### What to produce:
Range to output from the entries below: the line containing "Toggle the PDF viewer sidebar" through the line containing "Task: Click the Lion Finance Group PLC title". Set it down exactly, ends included, nothing else.

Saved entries
· · · · · · ·

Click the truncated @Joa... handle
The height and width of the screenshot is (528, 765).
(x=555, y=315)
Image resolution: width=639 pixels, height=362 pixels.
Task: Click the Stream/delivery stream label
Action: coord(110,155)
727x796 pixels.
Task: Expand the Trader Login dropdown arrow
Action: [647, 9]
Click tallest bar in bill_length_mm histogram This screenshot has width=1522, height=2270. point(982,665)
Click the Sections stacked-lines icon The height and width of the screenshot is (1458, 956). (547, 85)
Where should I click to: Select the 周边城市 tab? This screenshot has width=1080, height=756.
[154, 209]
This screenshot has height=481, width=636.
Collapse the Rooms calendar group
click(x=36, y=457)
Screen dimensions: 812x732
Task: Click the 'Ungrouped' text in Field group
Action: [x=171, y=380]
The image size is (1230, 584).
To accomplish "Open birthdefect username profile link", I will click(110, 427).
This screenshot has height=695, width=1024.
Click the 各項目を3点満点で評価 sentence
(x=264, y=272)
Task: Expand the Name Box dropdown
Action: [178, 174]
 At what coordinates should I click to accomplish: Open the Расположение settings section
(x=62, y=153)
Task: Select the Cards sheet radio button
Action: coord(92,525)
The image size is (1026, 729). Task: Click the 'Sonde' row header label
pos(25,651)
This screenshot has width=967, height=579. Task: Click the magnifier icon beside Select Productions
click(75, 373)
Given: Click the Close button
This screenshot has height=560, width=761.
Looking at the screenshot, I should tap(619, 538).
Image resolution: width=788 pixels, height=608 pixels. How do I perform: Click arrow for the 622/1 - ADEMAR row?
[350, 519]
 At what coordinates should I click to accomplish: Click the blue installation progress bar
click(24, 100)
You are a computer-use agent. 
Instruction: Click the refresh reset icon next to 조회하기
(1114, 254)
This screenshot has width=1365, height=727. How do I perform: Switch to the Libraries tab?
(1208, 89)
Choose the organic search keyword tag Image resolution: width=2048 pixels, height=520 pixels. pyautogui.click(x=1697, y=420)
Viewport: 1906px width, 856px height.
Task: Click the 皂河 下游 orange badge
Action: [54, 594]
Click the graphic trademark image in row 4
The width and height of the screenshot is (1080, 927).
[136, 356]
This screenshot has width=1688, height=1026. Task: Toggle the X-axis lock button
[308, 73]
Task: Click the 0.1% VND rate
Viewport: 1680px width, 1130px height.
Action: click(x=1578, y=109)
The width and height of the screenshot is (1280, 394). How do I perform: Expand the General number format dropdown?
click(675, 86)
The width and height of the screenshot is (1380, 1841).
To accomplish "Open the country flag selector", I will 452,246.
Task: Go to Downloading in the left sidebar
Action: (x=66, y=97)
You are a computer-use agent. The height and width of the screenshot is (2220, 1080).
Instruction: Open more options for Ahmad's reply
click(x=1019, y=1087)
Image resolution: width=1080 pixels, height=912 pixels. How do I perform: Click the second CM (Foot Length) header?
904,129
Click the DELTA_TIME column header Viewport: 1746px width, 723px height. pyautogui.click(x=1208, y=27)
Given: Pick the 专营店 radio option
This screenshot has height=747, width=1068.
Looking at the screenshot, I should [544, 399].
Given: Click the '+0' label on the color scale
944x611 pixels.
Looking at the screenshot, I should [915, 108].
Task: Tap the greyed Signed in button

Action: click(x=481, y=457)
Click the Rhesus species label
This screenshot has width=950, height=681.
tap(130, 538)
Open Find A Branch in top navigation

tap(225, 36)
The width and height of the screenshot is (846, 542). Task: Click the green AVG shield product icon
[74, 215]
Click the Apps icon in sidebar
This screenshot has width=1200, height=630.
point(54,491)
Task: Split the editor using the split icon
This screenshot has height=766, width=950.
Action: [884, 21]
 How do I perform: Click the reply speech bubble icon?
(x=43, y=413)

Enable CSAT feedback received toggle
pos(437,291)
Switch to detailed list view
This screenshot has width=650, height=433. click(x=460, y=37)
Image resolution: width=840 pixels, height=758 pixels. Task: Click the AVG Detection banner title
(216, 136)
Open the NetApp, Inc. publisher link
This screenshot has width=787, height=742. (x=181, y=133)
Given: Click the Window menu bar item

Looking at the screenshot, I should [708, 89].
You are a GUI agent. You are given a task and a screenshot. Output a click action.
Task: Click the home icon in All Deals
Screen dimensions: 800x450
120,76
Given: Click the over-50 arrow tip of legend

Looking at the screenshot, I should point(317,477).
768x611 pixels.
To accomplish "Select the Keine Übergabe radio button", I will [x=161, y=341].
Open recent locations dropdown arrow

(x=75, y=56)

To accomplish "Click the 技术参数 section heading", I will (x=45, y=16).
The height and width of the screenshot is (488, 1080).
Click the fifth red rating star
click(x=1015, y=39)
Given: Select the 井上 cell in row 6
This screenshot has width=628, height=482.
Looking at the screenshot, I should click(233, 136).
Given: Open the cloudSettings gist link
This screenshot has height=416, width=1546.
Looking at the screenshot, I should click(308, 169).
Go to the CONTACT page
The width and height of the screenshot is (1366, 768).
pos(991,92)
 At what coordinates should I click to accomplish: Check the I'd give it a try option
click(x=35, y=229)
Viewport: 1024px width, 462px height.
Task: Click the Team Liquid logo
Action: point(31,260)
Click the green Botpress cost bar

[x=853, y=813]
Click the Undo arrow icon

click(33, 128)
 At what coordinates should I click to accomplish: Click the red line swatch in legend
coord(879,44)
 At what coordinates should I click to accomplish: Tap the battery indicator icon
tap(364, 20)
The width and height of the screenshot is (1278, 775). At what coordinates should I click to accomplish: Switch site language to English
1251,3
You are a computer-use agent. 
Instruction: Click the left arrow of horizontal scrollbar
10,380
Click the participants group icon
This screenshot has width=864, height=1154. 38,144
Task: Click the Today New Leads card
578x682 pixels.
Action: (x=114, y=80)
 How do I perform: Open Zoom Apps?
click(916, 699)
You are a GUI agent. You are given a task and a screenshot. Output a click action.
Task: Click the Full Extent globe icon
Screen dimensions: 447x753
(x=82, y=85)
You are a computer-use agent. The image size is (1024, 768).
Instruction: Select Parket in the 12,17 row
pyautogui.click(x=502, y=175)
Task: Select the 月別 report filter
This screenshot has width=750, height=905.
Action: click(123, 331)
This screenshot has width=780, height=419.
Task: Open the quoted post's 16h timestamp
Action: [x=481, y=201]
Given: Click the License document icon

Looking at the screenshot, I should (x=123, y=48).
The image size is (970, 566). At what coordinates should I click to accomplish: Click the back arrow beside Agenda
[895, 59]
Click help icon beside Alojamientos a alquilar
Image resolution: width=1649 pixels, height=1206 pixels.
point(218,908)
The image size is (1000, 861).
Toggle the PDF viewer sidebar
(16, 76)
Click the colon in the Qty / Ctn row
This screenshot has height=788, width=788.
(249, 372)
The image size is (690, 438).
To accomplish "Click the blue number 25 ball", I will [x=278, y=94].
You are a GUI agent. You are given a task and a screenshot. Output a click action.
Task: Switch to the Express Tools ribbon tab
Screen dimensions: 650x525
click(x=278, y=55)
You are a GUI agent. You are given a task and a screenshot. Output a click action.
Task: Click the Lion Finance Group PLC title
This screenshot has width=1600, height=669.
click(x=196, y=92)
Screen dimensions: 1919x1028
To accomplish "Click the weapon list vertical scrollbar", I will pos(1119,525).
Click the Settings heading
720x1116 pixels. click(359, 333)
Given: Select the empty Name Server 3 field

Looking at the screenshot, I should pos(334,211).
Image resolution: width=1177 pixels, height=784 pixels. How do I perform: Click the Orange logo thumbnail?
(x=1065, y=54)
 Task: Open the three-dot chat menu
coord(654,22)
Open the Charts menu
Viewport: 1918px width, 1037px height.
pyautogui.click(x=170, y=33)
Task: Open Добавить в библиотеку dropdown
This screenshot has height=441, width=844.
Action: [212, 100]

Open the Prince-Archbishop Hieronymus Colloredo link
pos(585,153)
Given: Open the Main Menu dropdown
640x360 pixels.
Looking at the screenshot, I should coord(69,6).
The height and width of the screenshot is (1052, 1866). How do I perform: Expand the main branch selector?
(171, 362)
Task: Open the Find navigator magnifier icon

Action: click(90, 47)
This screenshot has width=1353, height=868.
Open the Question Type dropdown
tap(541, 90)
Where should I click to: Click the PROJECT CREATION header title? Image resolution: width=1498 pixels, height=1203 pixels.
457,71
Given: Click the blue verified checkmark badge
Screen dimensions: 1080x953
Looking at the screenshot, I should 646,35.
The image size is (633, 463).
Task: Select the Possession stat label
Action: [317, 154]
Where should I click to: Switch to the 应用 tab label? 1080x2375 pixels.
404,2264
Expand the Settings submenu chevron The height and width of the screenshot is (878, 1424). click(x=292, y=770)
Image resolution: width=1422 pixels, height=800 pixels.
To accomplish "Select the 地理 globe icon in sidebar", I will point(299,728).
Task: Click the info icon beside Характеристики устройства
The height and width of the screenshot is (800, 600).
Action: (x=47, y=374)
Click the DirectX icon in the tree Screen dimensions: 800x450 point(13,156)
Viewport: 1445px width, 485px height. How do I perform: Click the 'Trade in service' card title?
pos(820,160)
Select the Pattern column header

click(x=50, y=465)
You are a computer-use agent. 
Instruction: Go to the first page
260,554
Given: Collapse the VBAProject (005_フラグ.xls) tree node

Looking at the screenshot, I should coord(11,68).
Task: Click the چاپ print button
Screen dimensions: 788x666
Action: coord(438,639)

· · · · · · ·

### Finished exercise:
Toggle the PDF viewer sidebar
(16, 76)
Click the colon in the Qty / Ctn row
This screenshot has height=788, width=788.
(249, 372)
The image size is (690, 438).
To accomplish "Click the blue number 25 ball", I will [x=278, y=94].
You are a GUI agent. You are given a task and a screenshot. Output a click action.
Task: Switch to the Express Tools ribbon tab
Screen dimensions: 650x525
click(x=278, y=55)
You are a GUI agent. You are given a task and a screenshot. Output a click action.
Task: Click the Lion Finance Group PLC title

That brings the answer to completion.